### What is expected
The exercise calls for a faithful copy of all the data.

### Source data
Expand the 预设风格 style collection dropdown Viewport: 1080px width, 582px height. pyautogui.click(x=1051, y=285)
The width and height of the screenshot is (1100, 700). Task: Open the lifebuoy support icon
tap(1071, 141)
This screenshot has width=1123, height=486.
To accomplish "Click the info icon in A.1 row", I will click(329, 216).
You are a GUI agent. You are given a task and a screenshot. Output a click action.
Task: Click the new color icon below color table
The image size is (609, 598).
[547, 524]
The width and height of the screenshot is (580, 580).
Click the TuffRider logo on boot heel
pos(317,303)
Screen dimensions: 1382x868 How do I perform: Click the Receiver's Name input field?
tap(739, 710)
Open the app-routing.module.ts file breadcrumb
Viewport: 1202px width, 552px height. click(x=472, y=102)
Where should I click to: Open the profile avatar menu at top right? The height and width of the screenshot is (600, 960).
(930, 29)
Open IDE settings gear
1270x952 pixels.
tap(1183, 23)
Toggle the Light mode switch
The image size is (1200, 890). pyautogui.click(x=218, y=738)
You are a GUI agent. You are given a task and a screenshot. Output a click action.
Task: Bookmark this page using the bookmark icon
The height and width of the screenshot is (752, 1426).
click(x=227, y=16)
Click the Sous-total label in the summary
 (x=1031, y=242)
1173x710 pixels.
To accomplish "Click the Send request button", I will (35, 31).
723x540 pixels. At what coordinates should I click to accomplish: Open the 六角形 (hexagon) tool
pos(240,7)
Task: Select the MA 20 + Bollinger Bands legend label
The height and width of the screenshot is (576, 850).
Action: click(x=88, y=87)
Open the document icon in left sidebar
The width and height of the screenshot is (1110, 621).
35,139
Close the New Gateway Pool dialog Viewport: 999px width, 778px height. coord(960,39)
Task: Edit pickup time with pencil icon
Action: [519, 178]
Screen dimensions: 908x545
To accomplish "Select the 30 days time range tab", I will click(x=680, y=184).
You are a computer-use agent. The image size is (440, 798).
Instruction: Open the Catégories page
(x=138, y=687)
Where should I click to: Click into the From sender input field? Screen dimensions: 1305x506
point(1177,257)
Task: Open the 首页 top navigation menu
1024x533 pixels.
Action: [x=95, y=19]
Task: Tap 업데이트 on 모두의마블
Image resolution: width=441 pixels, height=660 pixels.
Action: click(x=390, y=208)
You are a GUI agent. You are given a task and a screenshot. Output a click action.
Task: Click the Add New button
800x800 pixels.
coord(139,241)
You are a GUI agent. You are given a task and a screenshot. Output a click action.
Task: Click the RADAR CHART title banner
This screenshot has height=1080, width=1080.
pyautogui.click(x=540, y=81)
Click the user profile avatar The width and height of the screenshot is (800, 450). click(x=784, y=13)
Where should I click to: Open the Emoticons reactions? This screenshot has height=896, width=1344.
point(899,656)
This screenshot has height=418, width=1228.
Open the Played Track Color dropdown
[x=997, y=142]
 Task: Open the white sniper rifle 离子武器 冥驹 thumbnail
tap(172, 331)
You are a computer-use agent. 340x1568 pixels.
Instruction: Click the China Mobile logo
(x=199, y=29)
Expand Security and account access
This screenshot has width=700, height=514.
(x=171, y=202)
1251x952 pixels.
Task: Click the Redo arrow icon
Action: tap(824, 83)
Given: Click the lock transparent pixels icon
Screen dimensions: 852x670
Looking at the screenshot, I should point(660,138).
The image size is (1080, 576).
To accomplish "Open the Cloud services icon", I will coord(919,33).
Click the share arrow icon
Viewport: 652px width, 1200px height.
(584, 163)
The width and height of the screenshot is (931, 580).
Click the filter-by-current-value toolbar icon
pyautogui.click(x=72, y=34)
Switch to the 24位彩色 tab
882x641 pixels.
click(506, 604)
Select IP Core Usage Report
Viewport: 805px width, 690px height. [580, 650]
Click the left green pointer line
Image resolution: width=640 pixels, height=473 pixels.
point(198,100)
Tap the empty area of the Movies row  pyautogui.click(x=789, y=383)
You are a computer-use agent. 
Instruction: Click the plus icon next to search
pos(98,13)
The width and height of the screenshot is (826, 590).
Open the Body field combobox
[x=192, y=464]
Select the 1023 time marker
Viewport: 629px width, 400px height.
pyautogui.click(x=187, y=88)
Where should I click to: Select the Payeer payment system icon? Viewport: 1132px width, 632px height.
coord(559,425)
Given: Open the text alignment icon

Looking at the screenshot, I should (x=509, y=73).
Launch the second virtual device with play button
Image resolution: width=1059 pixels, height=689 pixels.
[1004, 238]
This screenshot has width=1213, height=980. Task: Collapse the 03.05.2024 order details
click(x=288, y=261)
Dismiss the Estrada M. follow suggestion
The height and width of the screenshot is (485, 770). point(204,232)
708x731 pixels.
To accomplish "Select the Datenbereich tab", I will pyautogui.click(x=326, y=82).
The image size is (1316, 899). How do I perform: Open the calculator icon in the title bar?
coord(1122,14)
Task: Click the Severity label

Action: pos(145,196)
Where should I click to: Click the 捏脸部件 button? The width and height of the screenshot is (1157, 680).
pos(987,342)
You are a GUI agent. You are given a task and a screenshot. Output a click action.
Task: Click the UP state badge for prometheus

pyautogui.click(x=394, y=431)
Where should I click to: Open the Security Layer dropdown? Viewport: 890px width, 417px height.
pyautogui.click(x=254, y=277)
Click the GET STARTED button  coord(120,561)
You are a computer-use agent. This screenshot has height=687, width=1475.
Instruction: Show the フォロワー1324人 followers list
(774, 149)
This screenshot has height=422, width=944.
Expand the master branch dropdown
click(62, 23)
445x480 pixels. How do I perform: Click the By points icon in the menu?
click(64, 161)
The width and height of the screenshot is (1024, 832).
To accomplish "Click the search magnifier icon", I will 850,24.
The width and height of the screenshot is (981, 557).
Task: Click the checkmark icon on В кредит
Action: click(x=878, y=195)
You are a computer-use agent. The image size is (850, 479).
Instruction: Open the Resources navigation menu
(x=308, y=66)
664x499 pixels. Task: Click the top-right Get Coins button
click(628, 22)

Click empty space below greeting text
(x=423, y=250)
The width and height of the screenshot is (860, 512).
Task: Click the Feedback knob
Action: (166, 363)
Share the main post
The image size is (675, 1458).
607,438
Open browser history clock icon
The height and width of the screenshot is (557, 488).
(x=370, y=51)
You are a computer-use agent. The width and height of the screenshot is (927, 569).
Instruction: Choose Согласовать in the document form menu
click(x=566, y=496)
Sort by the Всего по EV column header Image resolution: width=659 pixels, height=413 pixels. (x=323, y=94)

### Answer section
Expand the 预设风格 style collection dropdown Viewport: 1080px width, 582px height. pyautogui.click(x=1051, y=285)
The width and height of the screenshot is (1100, 700). Task: Open the lifebuoy support icon
tap(1071, 141)
This screenshot has width=1123, height=486.
To accomplish "Click the info icon in A.1 row", I will click(329, 216).
You are a GUI agent. You are given a task and a screenshot. Output a click action.
Task: Click the new color icon below color table
The image size is (609, 598).
[547, 524]
The width and height of the screenshot is (580, 580).
Click the TuffRider logo on boot heel
pos(317,303)
Screen dimensions: 1382x868 How do I perform: Click the Receiver's Name input field?
tap(739, 710)
Open the app-routing.module.ts file breadcrumb
Viewport: 1202px width, 552px height. click(x=472, y=102)
Where should I click to: Open the profile avatar menu at top right? The height and width of the screenshot is (600, 960).
(930, 29)
Open IDE settings gear
1270x952 pixels.
tap(1183, 23)
Toggle the Light mode switch
The image size is (1200, 890). pyautogui.click(x=218, y=738)
You are a GUI agent. You are given a task and a screenshot. Output a click action.
Task: Bookmark this page using the bookmark icon
The height and width of the screenshot is (752, 1426).
click(x=227, y=16)
Click the Sous-total label in the summary
 (x=1031, y=242)
1173x710 pixels.
To accomplish "Click the Send request button", I will (35, 31).
723x540 pixels. At what coordinates should I click to accomplish: Open the 六角形 (hexagon) tool
pos(240,7)
Task: Select the MA 20 + Bollinger Bands legend label
The height and width of the screenshot is (576, 850).
Action: click(x=88, y=87)
Open the document icon in left sidebar
The width and height of the screenshot is (1110, 621).
35,139
Close the New Gateway Pool dialog Viewport: 999px width, 778px height. coord(960,39)
Task: Edit pickup time with pencil icon
Action: [519, 178]
Screen dimensions: 908x545
To accomplish "Select the 30 days time range tab", I will click(x=680, y=184).
You are a computer-use agent. The image size is (440, 798).
Instruction: Open the Catégories page
(x=138, y=687)
Where should I click to: Click into the From sender input field? Screen dimensions: 1305x506
point(1177,257)
Task: Open the 首页 top navigation menu
1024x533 pixels.
Action: [x=95, y=19]
Task: Tap 업데이트 on 모두의마블
Image resolution: width=441 pixels, height=660 pixels.
Action: click(x=390, y=208)
You are a GUI agent. You are given a task and a screenshot. Output a click action.
Task: Click the Add New button
800x800 pixels.
coord(139,241)
You are a GUI agent. You are given a task and a screenshot. Output a click action.
Task: Click the RADAR CHART title banner
This screenshot has height=1080, width=1080.
pyautogui.click(x=540, y=81)
Click the user profile avatar The width and height of the screenshot is (800, 450). click(x=784, y=13)
Where should I click to: Open the Emoticons reactions? This screenshot has height=896, width=1344.
point(899,656)
This screenshot has height=418, width=1228.
Open the Played Track Color dropdown
[x=997, y=142]
 Task: Open the white sniper rifle 离子武器 冥驹 thumbnail
tap(172, 331)
You are a computer-use agent. 340x1568 pixels.
Instruction: Click the China Mobile logo
(x=199, y=29)
Expand Security and account access
This screenshot has width=700, height=514.
(x=171, y=202)
1251x952 pixels.
Task: Click the Redo arrow icon
Action: tap(824, 83)
Given: Click the lock transparent pixels icon
Screen dimensions: 852x670
Looking at the screenshot, I should point(660,138).
The image size is (1080, 576).
To accomplish "Open the Cloud services icon", I will coord(919,33).
Click the share arrow icon
Viewport: 652px width, 1200px height.
(584, 163)
The width and height of the screenshot is (931, 580).
Click the filter-by-current-value toolbar icon
pyautogui.click(x=72, y=34)
Switch to the 24位彩色 tab
882x641 pixels.
click(506, 604)
Select IP Core Usage Report
Viewport: 805px width, 690px height. [580, 650]
Click the left green pointer line
Image resolution: width=640 pixels, height=473 pixels.
point(198,100)
Tap the empty area of the Movies row  pyautogui.click(x=789, y=383)
You are a computer-use agent. 
Instruction: Click the plus icon next to search
pos(98,13)
The width and height of the screenshot is (826, 590).
Open the Body field combobox
[x=192, y=464]
Select the 1023 time marker
Viewport: 629px width, 400px height.
pyautogui.click(x=187, y=88)
Where should I click to: Select the Payeer payment system icon? Viewport: 1132px width, 632px height.
coord(559,425)
Given: Open the text alignment icon

Looking at the screenshot, I should (x=509, y=73).
Launch the second virtual device with play button
Image resolution: width=1059 pixels, height=689 pixels.
[1004, 238]
This screenshot has width=1213, height=980. Task: Collapse the 03.05.2024 order details
click(x=288, y=261)
Dismiss the Estrada M. follow suggestion
The height and width of the screenshot is (485, 770). point(204,232)
708x731 pixels.
To accomplish "Select the Datenbereich tab", I will pyautogui.click(x=326, y=82).
The image size is (1316, 899). How do I perform: Open the calculator icon in the title bar?
coord(1122,14)
Task: Click the Severity label

Action: pos(145,196)
Where should I click to: Click the 捏脸部件 button? The width and height of the screenshot is (1157, 680).
pos(987,342)
You are a GUI agent. You are given a task and a screenshot. Output a click action.
Task: Click the UP state badge for prometheus

pyautogui.click(x=394, y=431)
Where should I click to: Open the Security Layer dropdown? Viewport: 890px width, 417px height.
pyautogui.click(x=254, y=277)
Click the GET STARTED button  coord(120,561)
You are a computer-use agent. This screenshot has height=687, width=1475.
Instruction: Show the フォロワー1324人 followers list
(774, 149)
This screenshot has height=422, width=944.
Expand the master branch dropdown
click(62, 23)
445x480 pixels. How do I perform: Click the By points icon in the menu?
click(64, 161)
The width and height of the screenshot is (1024, 832).
To accomplish "Click the search magnifier icon", I will 850,24.
The width and height of the screenshot is (981, 557).
Task: Click the checkmark icon on В кредит
Action: click(x=878, y=195)
You are a computer-use agent. The image size is (850, 479).
Instruction: Open the Resources navigation menu
(x=308, y=66)
664x499 pixels. Task: Click the top-right Get Coins button
click(628, 22)

Click empty space below greeting text
(x=423, y=250)
The width and height of the screenshot is (860, 512).
Task: Click the Feedback knob
Action: (166, 363)
Share the main post
The image size is (675, 1458).
607,438
Open browser history clock icon
The height and width of the screenshot is (557, 488).
(x=370, y=51)
You are a computer-use agent. The width and height of the screenshot is (927, 569).
Instruction: Choose Согласовать in the document form menu
click(x=566, y=496)
Sort by the Всего по EV column header Image resolution: width=659 pixels, height=413 pixels. (x=323, y=94)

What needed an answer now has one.